SET EXERCISE: Update the listing lines, starting at the line that contains "Open the Advanced Filter funnel icon" and ending at the end of the listing, so that "icon" becomes "button" and nothing else changes. Give only those lines, without the pictures.

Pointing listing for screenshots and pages
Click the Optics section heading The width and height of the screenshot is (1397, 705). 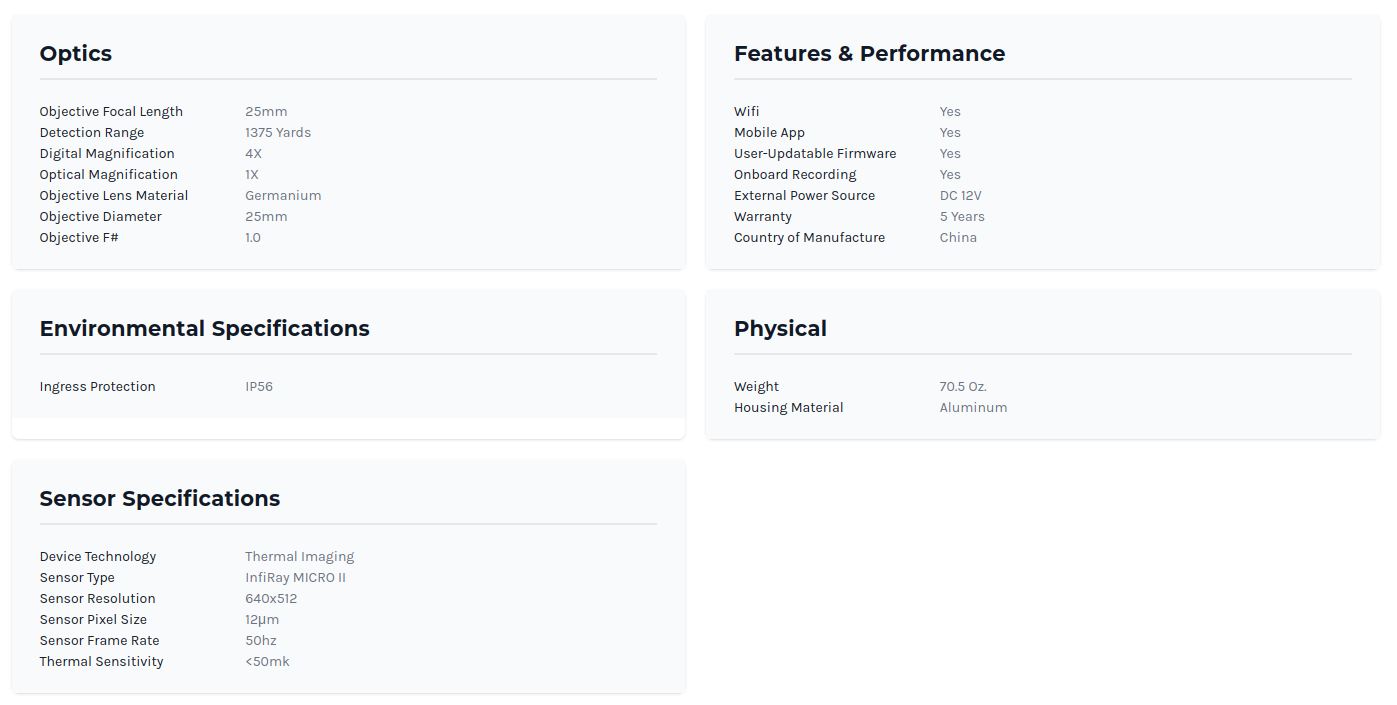pyautogui.click(x=76, y=54)
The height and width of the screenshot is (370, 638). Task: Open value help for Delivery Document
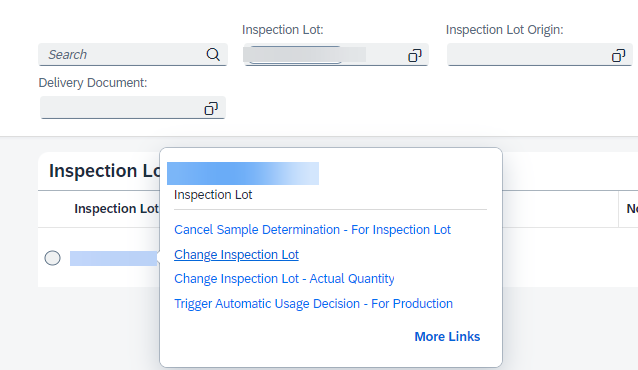211,108
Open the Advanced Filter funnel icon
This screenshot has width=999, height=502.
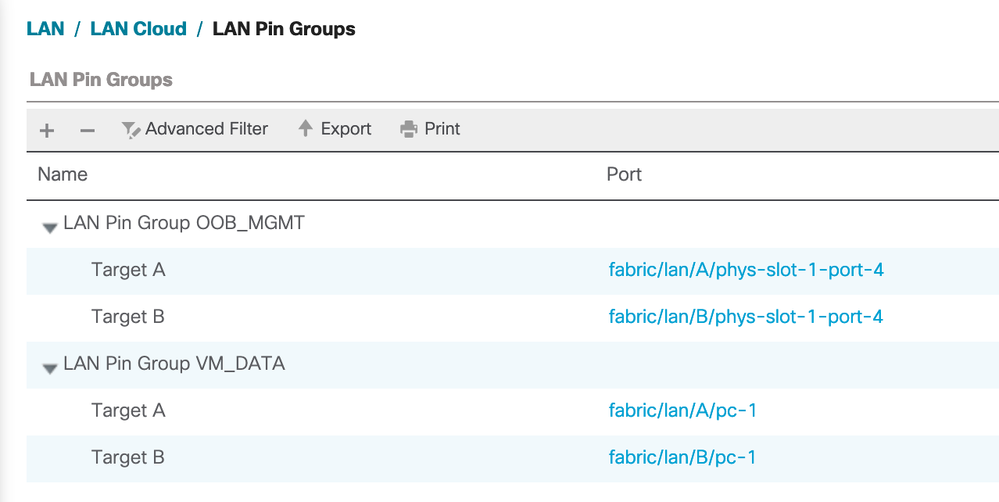click(131, 129)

ANSWER BELOW:
Open the Advanced Filter funnel button
This screenshot has width=999, height=502.
click(131, 129)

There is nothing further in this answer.